Não parece haver saída pra ninguém.  Uma epidemia de apatia, de desarvoramento.
Ora enche as igrejas e templos de desesperados, ora lançam os acometidos desse "mal" ao descrédito total de qualquer ação divina.
O fato é que tudo isso pode até ser verdade.  Mas em comparação a que?
Como podemos quantificar a dor da tristeza se ela é sentimento?
Saudade de quem partiu, de quem partiu pra outra.  Saudade do que se viveu ou vontade daquilo que não se vai viver. Isso é real.
Então, por que sabemos tanto sobre isso, se não temos um cenário de comparação?

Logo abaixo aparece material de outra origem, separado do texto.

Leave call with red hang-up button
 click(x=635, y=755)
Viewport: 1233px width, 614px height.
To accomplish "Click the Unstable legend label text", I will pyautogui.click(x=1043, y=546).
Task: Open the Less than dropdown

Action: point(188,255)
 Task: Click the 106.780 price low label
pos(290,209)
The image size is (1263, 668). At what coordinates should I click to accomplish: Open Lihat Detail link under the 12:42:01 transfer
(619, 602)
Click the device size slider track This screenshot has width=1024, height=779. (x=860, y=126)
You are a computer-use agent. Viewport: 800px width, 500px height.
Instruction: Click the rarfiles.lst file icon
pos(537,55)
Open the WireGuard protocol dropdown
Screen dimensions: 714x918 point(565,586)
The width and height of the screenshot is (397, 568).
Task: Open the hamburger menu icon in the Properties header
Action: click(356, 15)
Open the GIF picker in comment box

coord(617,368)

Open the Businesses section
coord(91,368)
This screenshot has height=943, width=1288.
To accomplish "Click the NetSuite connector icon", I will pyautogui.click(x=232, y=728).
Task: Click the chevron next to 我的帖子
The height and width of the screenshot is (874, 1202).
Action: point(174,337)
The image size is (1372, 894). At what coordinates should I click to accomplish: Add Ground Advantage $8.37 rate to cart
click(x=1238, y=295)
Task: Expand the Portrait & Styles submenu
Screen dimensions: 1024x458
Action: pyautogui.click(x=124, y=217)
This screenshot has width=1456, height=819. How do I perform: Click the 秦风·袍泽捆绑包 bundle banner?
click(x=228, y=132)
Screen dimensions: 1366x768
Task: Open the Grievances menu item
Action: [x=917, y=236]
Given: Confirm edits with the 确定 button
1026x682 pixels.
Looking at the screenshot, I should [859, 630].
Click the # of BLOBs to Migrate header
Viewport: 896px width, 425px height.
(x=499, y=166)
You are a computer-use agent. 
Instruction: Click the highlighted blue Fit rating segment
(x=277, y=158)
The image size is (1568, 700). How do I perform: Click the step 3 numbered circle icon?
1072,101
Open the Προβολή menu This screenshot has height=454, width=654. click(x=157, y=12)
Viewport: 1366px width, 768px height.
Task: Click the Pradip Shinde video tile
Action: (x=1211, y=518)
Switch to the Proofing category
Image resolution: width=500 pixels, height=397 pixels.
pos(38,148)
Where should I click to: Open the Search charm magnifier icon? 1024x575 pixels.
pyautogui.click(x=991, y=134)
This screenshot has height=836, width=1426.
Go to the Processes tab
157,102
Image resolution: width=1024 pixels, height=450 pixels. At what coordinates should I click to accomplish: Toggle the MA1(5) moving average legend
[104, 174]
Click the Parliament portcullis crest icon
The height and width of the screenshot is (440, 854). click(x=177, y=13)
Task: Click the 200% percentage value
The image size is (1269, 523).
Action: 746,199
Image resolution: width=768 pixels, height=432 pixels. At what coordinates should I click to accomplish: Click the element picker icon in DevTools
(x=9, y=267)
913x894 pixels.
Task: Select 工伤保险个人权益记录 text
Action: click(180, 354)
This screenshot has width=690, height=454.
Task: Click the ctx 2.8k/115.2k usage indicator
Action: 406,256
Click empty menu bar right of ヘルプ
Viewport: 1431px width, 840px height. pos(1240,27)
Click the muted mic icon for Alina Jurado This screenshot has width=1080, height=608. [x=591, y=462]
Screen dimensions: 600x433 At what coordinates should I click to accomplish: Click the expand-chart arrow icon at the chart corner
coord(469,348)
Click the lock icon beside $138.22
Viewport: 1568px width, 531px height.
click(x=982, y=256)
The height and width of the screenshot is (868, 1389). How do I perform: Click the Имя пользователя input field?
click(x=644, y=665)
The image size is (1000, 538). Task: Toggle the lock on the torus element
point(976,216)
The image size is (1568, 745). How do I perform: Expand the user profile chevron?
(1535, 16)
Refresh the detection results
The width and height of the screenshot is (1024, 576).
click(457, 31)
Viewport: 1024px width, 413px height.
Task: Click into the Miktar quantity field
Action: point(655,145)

Pior que temos.  O tempo todo a comparação com a enorme felicidade, prosperidade, alegrias, bom humor, festejos, beleza, encantamento nos é exibida pelas telas dos celulares e computadores.
Como são felizes e sorridentes os personagens do Instagram, do Facebook. Como são perfeitas suas famílias, suas viagens, seu trabalho.  Como se divertem todos.  Como vão a festas completas.  A qualquer dia da semana.  Quanto dinheiro. Quanta beleza.  Carrões, lindas roupas. Corpos sarados.  Amigos e "peguetes" ao redor em todas as ocasiões.  Mesas fartas.  Copos na mão.
Esse comparativo é portanto o grande responsável pelo cultivo à tristeza, ao desânimo que enchem os consultórios.
E mesmo esses acometidos, feridos, atingidos, acabam por repetir o processo a ferir e maltratar as almas reais, legítimas de fora das redes sociais, só pra não ficarem por baixo.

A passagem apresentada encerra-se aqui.